Likewise, the new identity theft protection provision only applies to particular personal information—an individual’s first name or initial and last name combined with a social security number, driver’s license number or California identification card when either the name or the data elements are unencrypted. Personal information in this context does not include financial account information or medical information. Entities should verify that they encrypt this type of personal information to avoid application of the identity theft protection provision.
Under most circumstances, HIPPA-covered entities will be exempt from this new provision. California’s existing law provides that HIPPA-covered entities complying “completely” with Section 13402(f) of the federal HITECH Act will be “deemed to have complied with” the section of California law requiring the offer of free identity theft protection services.
Safeguarding Personal Information Applies to Those Who “Maintain”
Another new provision requires entities that maintain personal information to: (1) implement and maintain reasonable security procedures and practices to protect that information from unauthorized access, destruction, use or modification, and (2) notify owners or licensees of that information “immediately following discovery” of a breach of the security of the data. The new law does not clearly define “maintain” but, again, looking at legislative history of the bill suggests the drafters intended “maintain” to refer to an entity that stores, gathers, or holds personal information like a retailer may do with a customer’s financial information, in contrast to the “owner” of such financial information which would be a financial institution.

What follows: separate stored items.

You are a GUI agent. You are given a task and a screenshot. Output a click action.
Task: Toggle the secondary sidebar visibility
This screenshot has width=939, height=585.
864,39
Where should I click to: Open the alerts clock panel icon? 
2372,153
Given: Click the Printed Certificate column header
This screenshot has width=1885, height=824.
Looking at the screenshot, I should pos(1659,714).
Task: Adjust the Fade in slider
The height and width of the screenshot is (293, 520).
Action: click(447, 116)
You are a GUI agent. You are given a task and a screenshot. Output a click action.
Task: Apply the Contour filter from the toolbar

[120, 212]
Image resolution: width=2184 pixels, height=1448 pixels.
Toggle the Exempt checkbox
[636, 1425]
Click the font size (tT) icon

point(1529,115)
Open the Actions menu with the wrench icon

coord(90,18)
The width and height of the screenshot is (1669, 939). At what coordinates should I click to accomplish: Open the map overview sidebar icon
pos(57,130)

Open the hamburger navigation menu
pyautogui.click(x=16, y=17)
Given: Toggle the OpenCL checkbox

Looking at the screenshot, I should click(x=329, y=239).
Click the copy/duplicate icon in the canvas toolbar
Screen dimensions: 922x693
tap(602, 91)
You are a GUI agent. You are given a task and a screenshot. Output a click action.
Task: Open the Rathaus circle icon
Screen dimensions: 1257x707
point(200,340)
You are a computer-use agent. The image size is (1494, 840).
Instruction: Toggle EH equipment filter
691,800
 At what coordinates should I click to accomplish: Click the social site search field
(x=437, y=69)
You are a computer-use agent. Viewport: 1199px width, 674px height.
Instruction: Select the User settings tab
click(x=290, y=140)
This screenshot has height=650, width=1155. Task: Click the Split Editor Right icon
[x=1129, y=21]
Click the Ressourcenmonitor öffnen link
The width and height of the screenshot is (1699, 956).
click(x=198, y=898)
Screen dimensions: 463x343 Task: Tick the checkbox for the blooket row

This new provision encompasses a broader scope of personal information than that included in the new identity theft protection provision. Personal information here includes financial information such as account, credit or debit card numbers with any required security code or password, or medical information, in addition to an individual’s first name or initial and last name combined with a social security number, driver’s license number or California identification card.
Entities that maintain personal information should review their security practices and procedures to ensure any personal information implicated by this new provision is adequately protected against unauthorized access, destruction, use or modification. The reasonableness of an organization’s data security safeguards will likely be based upon its size, complexity and capabilities in order to take into account the resource limitations of smaller entities.
No Sale of Social Security Numbers
California also added new provisions to its data breach law prohibiting the sale, advertisements for sale, or offer to sell individuals’ social security numbers. While the new provisions specifically exempt releasing individuals’ social security numbers incident to a larger transaction and necessary to identify the person to accomplish a legitimate business purpose, releasing individuals’ social security numbers for marketing purposes is expressly banned.